■ Text provided
_ _ _

It is curious to find him contrasting Apollonius Rhodius as faultless, with Homer as great but faulty. The "faultlessness" of Apollonius is not his merit, for he is often tedious, and he has little skill in selection; moreover, he is deliberately antiquarian, if not pedantic. His true merit is in his original and, as we think, modern telling of a love tale—pure, passionate, and tender, the first in known literature. Medea is often sublime, and always touching. But it is not on these merits that our author lingers; he loves only the highest literature, and, though he finds spots on the sun and faults in Homer, he condones them as oversights passed in the poet's "contempt of little things."
Such for us to-day are the lessons of Longinus. He traces dignity and fire of style to dignity and fire of soul. He detects and denounces the very faults of which, in each other, all writers are conscious, and which he brings home to ourselves. He proclaims the essential merits of conviction, and of selection. He sets before us the noblest examples of the past, most welcome in a straining age which tries already to live in the future. He admonishes and he inspires. He knows the "marvellous power and enthralling charm of appropriate and striking words" without dropping into mere word-tasting. "Beautiful words are the very light of thought," he says, but does not maunder about the "colour" of words, in the style of the decadence. And then he "leaves this generation to its fate," and calmly turns himself to the work that lies nearest his hand.

_ _ _

■ Directions
Answer these questions from the passage on Longinus:
1. Whom does Longinus contrast with Homer as faultless?
2. What does the passage name as the true merit of Apollonius?
3. To what does Longinus trace dignity and fire of style?

■ Dataset extract
_ _ _

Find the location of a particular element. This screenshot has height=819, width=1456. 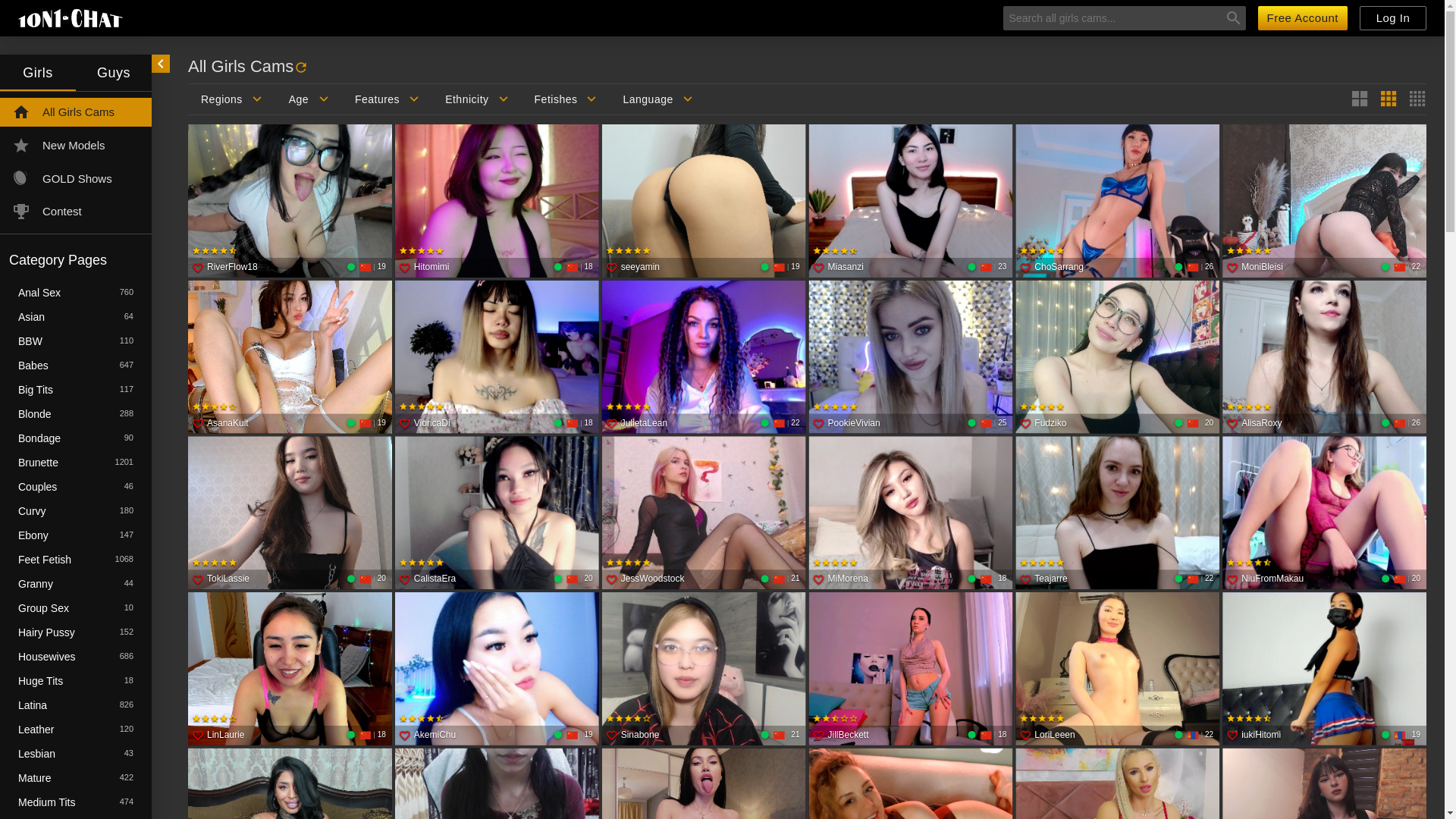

_ _ _

■ Output below
1. Apollonius Rhodius.
2. His original and modern telling of a love tale, pure, passionate, and tender, the first in known literature.
3. To dignity and fire of soul.